What the exercise asks ::
A word-for-word copy of the data is what's wanted; pictures stay out of it.
━━━━━ Provided records
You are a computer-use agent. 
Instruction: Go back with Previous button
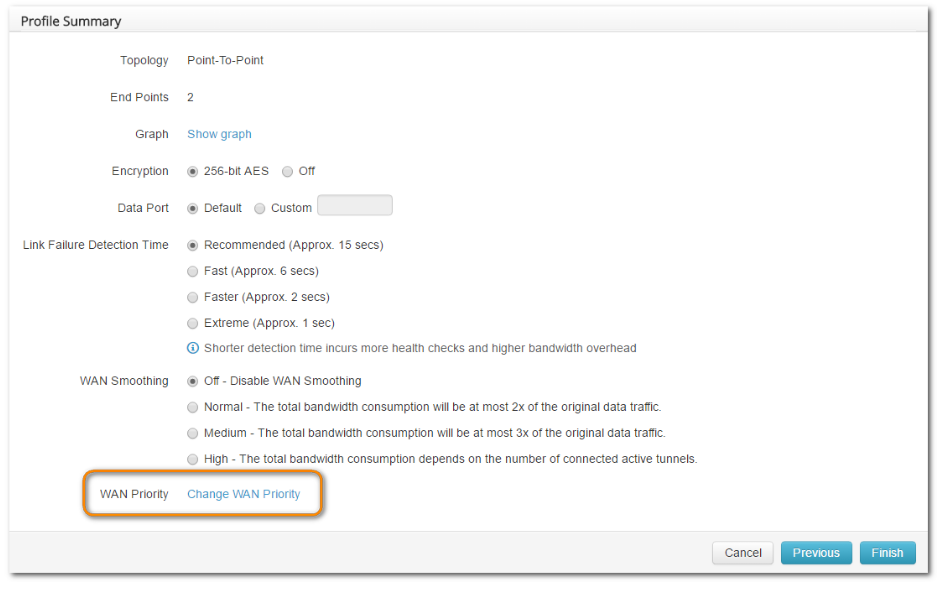tap(816, 553)
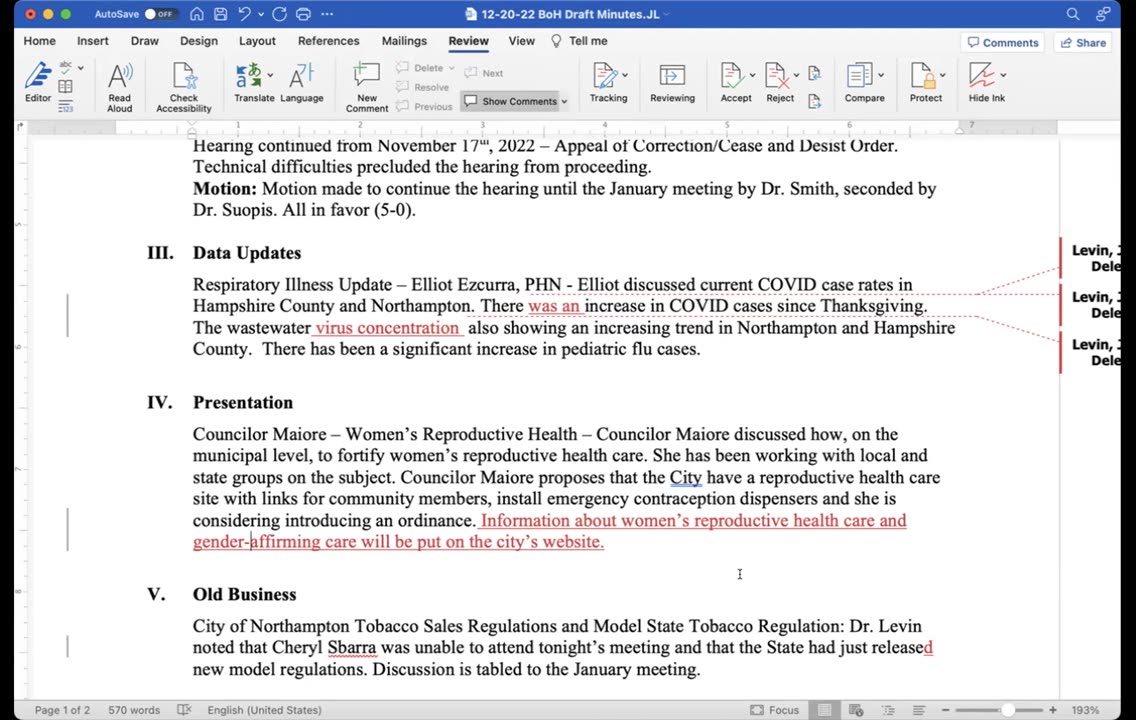Expand the Reject changes dropdown arrow
This screenshot has height=720, width=1136.
(x=796, y=75)
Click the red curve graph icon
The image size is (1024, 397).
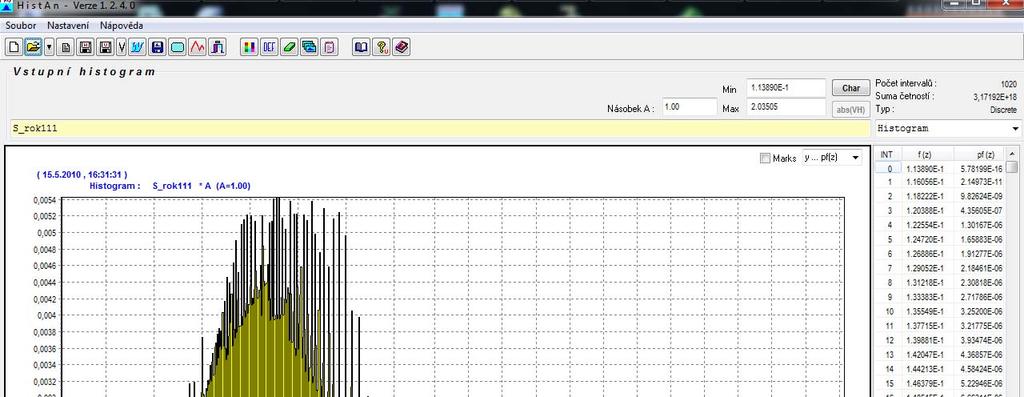tap(198, 47)
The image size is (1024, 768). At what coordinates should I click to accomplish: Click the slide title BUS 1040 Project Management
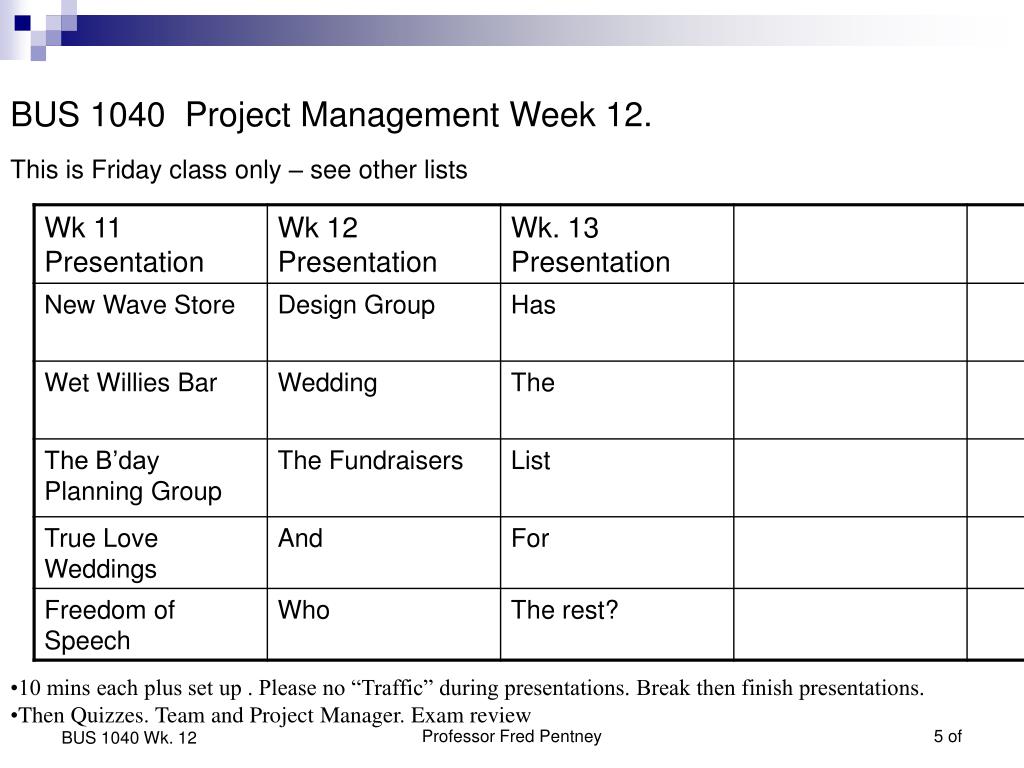(331, 117)
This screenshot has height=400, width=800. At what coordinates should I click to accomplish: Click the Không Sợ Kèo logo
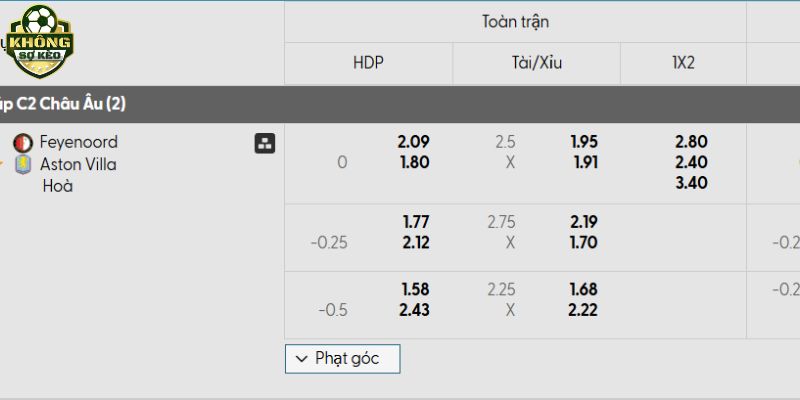[41, 42]
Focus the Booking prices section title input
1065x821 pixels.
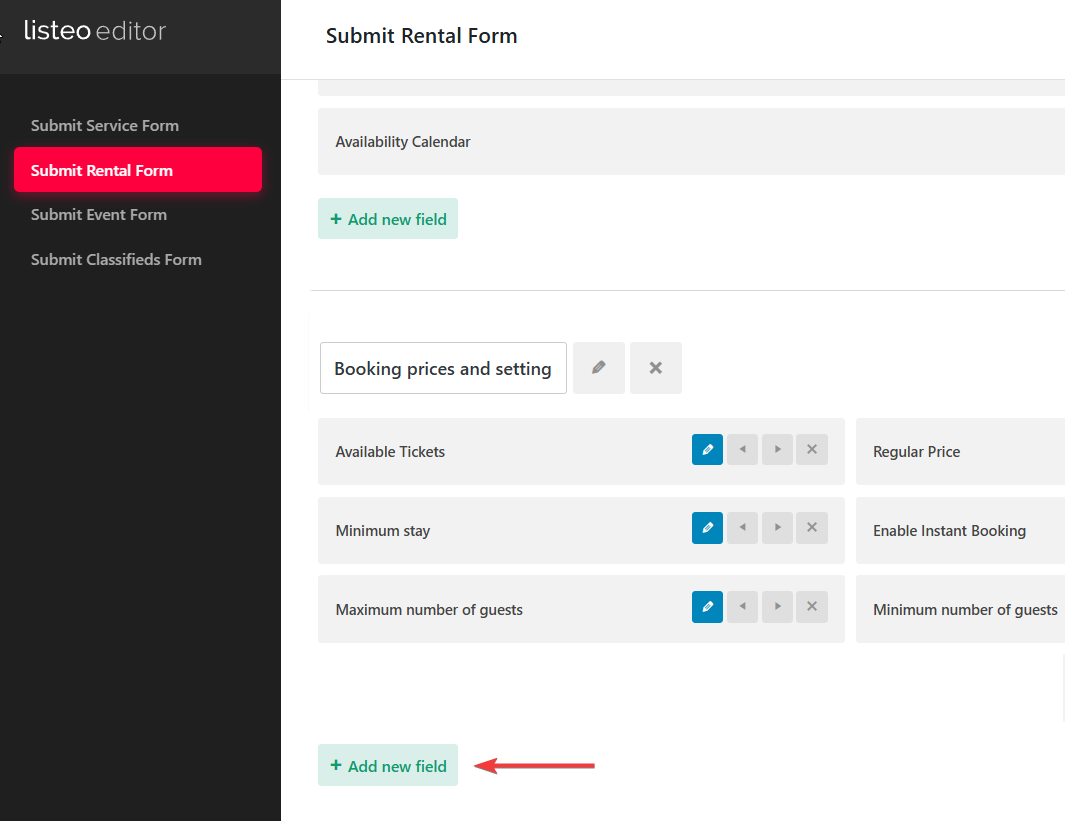(x=443, y=369)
━━━━━━━━━━
Result ::
You are a computer-use agent. 
Instruction: Go back with Previous button
tap(816, 553)
Expand the Reject changes dropdown arrow
This screenshot has height=720, width=1136.
(x=796, y=75)
Click the red curve graph icon
The image size is (1024, 397).
tap(198, 47)
The image size is (1024, 768). At what coordinates should I click to accomplish: Click the slide title BUS 1040 Project Management
(331, 117)
This screenshot has height=400, width=800. At what coordinates should I click to accomplish: Click the Không Sợ Kèo logo
[41, 42]
Focus the Booking prices section title input
1065x821 pixels.
(x=443, y=369)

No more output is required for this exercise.